Conditional Neural ODE zur Vorhersage der Langzeitprogression bei Parkinson
Parkinsons Erkrankung zeichnet sich durch heterogene, sich im Laufe der Zeit verändernde Gehirn‑Morphometrie‑Muster aus. Die Modellierung dieser langfristigen Trajektorien liefert mechanische Einsichten, unterstützt die Entwicklung neuer Therapien und ermöglicht die Erstellung individueller „digitaler Zwillinge“ für die Prognose.

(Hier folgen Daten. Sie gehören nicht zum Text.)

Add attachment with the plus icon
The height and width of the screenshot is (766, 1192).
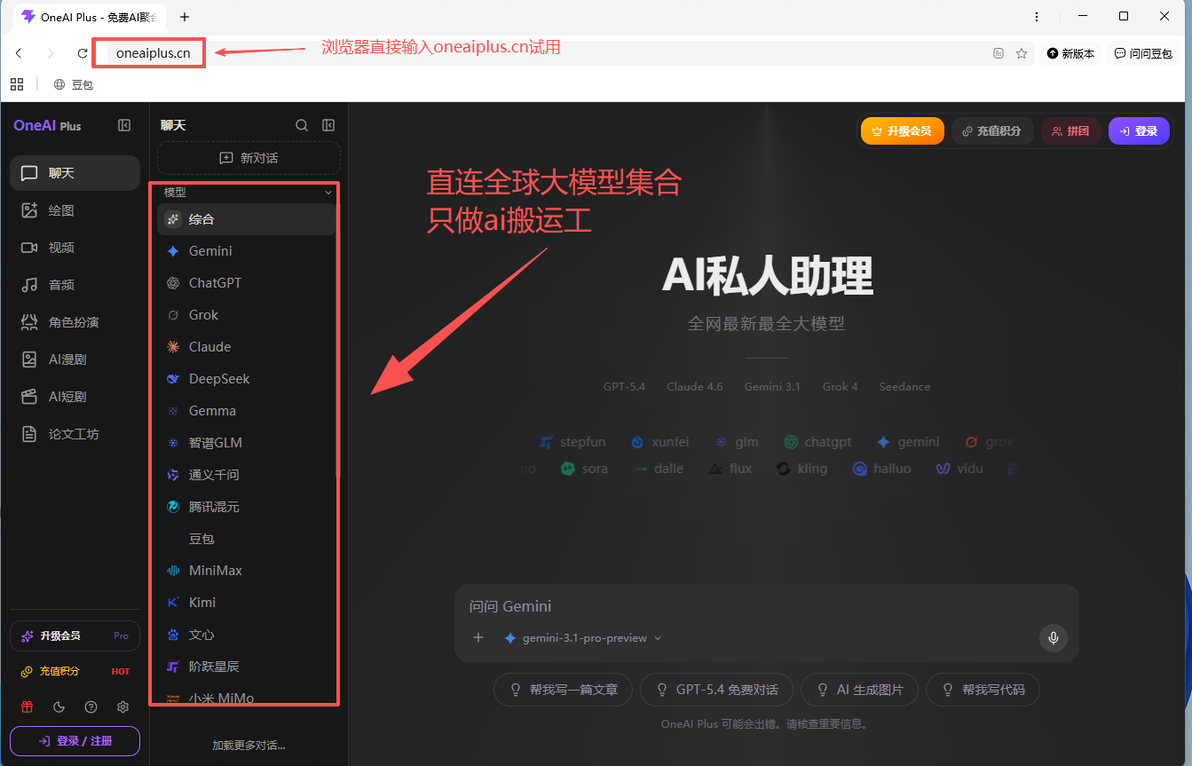point(478,638)
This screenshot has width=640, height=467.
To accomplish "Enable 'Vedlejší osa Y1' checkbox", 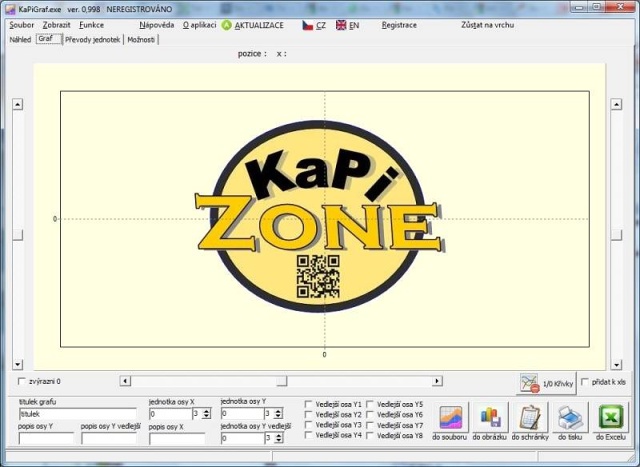I will 309,404.
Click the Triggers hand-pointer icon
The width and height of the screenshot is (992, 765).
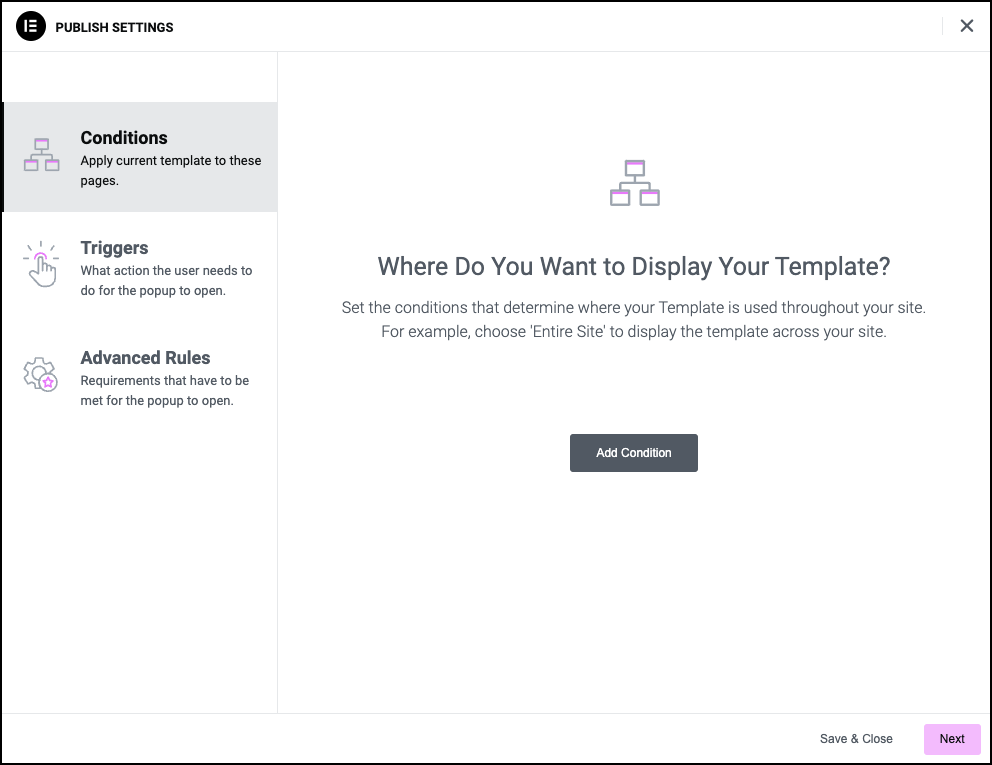(41, 264)
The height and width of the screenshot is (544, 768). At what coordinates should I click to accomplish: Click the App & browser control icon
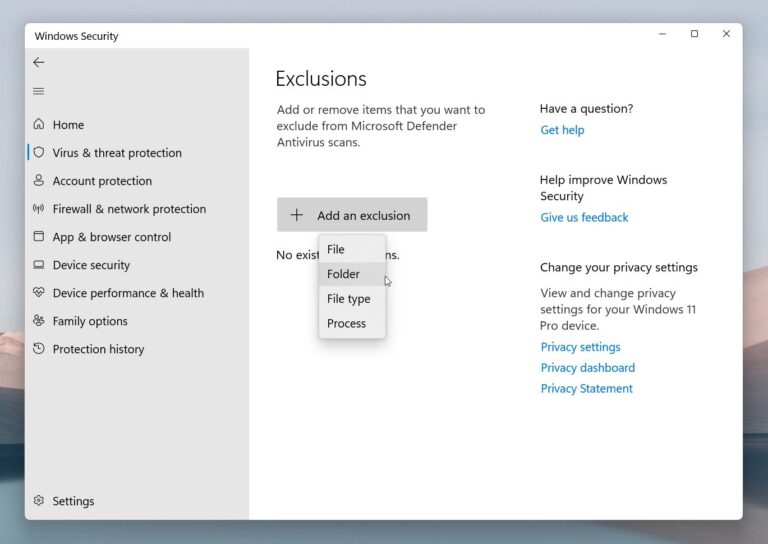39,237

Aktuelle Ansätze setzen vorwiegend auf rekurrente neuronale Netze oder Transformer‑Architekturen. Diese Methoden benötigen regelmäßig abgetastete Daten und haben Schwierigkeiten, unregelmäßige und spärlich vorhandene Magnetresonanztomographie‑Aufnahmen (MRI) in Parkinson‑Kohorten zu verarbeiten. Zudem gelingt es ihnen kaum, die individuelle Heterogenität – etwa Unterschiede im Krankheitsbeginn, in der Fortschrittsrate oder in der Symptomschwere – adäquat abzubilden.
Um diese Herausforderungen zu überwinden, wurde CNODE (Conditional Neural ODE) entwickelt. CNODE modelliert die morphologischen Veränderungen des Gehirns als kontinuierliche zeitliche Prozesse mittels einer neuronalen ODE. Gleichzeitig werden patientenspezifische Startzeiten und Fortschrittsgeschwindigkeiten gelernt, sodass individuelle Trajektorien in einen gemeinsamen Fortschrittsverlauf ausgerichtet werden können.
Die Validierung von CNODE erfolgte anhand des Parkinson’s Progression Markers Initiative (PPMI) Datensatzes. Die Ergebnisse zeigen, dass CNODE die Prognosegenauigkeit der Langzeitprogression von Parkinson deutlich verbessert und die derzeit führenden Baselines übertrifft.